Source records

──────────────────────────────

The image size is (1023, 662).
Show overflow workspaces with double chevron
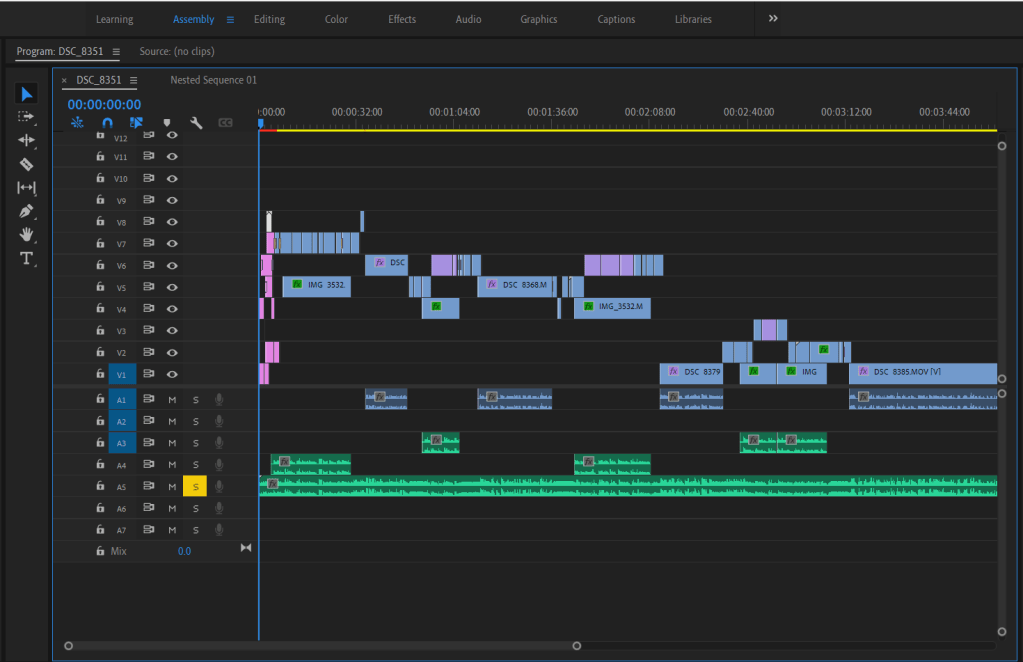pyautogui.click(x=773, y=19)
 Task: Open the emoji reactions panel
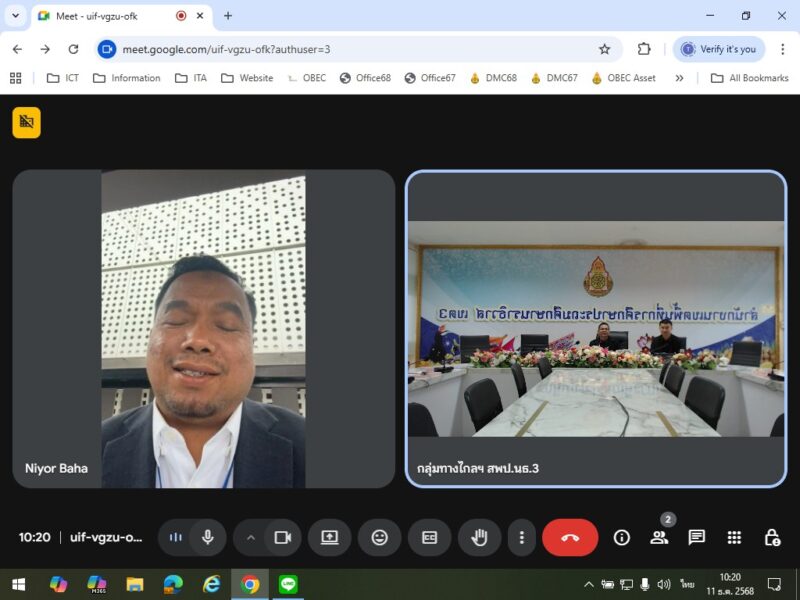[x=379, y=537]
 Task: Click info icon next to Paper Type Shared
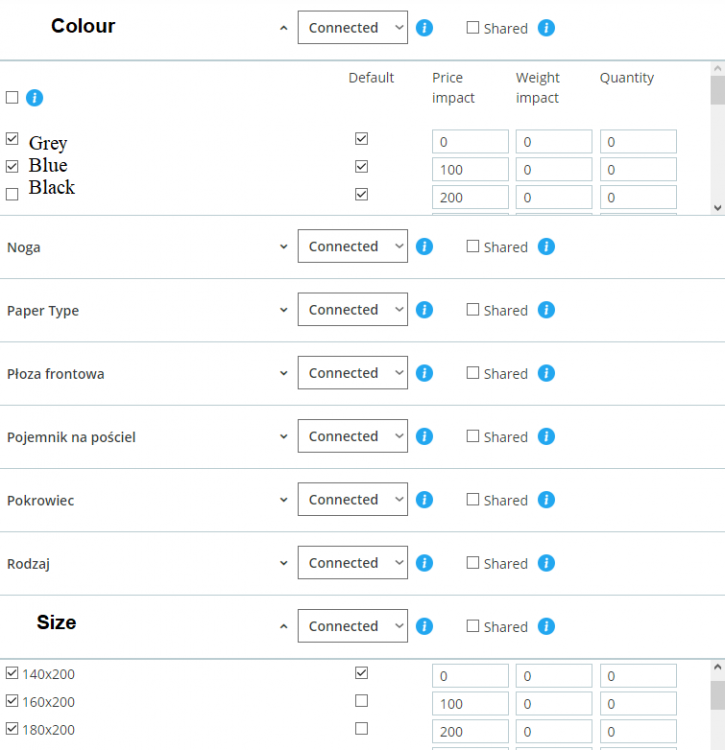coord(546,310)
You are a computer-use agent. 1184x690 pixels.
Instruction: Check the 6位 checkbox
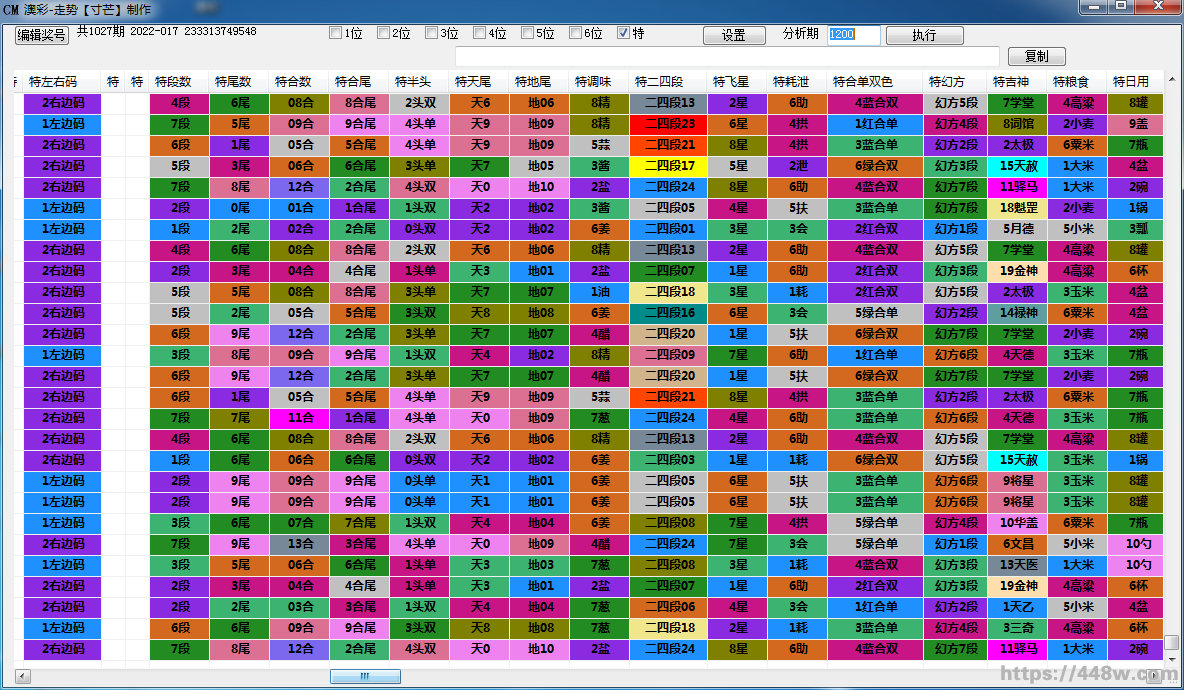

──────────────────────────────

_YOUR TASK:_ Your answer must consist of the entries, unchanged, with no pictures in it.

_SOLUTION TO THIS PROBLEM:_
The image size is (1023, 662).
Show overflow workspaces with double chevron
pyautogui.click(x=773, y=19)
 Task: Open the emoji reactions panel
[x=379, y=537]
 Task: Click info icon next to Paper Type Shared
coord(546,310)
You are a computer-use agent. 1184x690 pixels.
Instruction: Check the 6位 checkbox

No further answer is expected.